- PROBLEM STATEMENT -
In the listing below, every line with the word "Expand" needs to be copied.
START RECORDS TO USE
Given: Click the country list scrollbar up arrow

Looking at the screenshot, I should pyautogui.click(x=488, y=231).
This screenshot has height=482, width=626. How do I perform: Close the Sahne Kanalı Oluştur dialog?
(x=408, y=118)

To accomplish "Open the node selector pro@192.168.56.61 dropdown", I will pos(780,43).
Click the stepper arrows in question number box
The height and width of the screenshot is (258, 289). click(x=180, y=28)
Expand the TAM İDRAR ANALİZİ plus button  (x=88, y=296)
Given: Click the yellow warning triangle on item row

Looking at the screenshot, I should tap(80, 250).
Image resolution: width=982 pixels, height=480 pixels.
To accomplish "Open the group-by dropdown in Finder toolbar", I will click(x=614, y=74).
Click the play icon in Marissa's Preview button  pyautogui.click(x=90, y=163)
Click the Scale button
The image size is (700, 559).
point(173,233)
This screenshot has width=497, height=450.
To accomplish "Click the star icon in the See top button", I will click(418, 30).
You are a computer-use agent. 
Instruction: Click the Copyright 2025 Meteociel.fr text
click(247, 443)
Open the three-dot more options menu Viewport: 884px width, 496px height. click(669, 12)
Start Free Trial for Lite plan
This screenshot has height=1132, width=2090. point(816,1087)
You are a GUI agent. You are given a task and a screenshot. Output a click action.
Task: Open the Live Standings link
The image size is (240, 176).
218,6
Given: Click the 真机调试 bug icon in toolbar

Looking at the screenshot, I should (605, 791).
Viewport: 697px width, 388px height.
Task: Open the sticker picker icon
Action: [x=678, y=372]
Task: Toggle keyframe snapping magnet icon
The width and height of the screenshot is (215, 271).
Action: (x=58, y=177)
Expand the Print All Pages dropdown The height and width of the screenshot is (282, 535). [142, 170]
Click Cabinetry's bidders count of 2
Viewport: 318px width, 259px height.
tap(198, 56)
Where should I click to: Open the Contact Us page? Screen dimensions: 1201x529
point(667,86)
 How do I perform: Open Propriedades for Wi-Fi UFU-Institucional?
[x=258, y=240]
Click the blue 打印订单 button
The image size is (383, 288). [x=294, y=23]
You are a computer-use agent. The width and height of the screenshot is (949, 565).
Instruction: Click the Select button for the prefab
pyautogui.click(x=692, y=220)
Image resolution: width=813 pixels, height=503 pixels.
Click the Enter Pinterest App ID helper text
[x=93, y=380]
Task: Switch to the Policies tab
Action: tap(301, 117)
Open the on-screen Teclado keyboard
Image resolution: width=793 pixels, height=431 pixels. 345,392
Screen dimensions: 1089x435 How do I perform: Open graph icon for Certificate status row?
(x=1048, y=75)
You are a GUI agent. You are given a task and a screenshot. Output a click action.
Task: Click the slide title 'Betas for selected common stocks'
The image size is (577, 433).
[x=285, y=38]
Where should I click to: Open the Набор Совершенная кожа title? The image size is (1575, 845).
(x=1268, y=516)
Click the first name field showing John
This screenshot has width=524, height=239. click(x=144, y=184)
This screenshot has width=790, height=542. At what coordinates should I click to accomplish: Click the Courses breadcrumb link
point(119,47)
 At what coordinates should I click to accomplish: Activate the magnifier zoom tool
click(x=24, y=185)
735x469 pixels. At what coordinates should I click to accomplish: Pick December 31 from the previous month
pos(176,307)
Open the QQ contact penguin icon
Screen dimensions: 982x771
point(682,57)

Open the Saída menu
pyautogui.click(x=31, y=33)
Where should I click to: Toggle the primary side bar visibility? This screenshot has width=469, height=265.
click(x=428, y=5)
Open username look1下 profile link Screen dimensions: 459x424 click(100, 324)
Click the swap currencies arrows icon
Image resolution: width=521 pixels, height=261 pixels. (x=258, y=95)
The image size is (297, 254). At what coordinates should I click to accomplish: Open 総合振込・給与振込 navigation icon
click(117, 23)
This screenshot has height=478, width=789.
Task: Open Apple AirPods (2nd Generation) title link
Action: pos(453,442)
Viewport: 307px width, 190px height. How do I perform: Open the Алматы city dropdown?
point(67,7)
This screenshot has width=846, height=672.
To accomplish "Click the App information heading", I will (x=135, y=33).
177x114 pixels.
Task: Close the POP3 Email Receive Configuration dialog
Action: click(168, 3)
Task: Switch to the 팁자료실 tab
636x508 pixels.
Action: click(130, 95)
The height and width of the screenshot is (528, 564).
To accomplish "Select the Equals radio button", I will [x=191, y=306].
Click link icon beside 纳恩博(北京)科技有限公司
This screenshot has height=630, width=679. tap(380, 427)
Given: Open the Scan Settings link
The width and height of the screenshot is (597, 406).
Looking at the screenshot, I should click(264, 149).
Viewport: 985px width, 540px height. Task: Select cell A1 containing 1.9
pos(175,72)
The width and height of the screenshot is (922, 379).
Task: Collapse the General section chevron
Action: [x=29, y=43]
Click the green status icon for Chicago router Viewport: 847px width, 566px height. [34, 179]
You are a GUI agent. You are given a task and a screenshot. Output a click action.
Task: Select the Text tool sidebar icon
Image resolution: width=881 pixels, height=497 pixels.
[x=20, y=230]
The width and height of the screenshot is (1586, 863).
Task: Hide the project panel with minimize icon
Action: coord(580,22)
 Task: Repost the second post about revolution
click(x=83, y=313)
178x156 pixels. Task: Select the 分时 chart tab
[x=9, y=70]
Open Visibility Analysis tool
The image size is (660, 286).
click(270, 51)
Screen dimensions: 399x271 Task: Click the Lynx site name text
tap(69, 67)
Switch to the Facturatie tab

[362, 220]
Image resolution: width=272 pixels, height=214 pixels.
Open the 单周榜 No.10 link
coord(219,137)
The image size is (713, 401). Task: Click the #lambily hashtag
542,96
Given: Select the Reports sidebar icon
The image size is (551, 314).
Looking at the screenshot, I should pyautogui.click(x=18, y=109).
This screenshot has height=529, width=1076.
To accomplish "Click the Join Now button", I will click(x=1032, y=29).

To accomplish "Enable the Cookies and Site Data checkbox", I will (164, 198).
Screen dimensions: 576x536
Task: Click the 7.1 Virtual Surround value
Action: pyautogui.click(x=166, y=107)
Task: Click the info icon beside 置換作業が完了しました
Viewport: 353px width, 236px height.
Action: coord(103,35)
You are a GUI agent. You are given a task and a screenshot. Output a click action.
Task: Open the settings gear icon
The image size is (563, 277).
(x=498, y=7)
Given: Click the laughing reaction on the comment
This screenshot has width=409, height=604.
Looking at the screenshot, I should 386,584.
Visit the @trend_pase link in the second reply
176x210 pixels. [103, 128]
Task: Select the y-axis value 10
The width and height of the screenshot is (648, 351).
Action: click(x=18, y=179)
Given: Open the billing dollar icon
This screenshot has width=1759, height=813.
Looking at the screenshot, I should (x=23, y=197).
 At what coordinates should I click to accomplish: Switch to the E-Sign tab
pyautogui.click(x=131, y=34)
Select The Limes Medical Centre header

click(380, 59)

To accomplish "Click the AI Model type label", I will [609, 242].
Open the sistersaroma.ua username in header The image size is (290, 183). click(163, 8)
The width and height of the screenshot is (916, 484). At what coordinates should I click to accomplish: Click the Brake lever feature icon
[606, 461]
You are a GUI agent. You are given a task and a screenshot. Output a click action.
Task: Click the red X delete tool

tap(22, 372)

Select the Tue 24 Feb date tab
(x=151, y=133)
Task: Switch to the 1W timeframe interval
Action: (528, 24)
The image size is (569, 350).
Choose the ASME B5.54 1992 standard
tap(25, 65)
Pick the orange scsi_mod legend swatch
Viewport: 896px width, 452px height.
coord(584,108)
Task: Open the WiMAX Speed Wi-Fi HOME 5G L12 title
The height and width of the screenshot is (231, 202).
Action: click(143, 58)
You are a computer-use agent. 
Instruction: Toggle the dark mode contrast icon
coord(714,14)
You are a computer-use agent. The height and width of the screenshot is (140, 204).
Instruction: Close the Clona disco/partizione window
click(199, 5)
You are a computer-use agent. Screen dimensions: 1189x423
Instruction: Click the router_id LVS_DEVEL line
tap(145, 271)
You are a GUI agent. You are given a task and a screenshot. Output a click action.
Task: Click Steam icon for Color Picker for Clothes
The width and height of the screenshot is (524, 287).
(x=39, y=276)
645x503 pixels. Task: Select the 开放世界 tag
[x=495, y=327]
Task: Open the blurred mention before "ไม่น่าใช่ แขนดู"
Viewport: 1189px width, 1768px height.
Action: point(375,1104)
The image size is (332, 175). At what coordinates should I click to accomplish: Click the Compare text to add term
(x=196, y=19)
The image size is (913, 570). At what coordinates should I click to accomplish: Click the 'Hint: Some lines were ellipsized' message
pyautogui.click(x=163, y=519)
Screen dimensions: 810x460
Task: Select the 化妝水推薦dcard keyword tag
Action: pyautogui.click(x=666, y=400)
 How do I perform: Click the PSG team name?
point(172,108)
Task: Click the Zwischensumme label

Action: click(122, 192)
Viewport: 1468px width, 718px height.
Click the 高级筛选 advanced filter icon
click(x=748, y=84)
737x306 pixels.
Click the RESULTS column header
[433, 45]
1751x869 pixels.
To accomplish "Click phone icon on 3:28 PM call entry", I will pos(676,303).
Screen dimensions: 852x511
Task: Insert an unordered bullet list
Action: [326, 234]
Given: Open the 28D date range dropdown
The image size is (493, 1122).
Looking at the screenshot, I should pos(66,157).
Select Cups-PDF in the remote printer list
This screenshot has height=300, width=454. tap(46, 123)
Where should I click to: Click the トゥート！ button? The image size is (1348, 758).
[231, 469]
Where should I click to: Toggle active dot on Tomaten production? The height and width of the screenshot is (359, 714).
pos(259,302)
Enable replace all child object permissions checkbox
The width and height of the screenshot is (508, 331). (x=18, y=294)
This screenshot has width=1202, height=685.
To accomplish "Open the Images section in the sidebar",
END RECORDS TO USE
- YOUR RESPONSE -
Expand the TAM İDRAR ANALİZİ plus button  (x=88, y=296)
Expand the Print All Pages dropdown The height and width of the screenshot is (282, 535). [142, 170]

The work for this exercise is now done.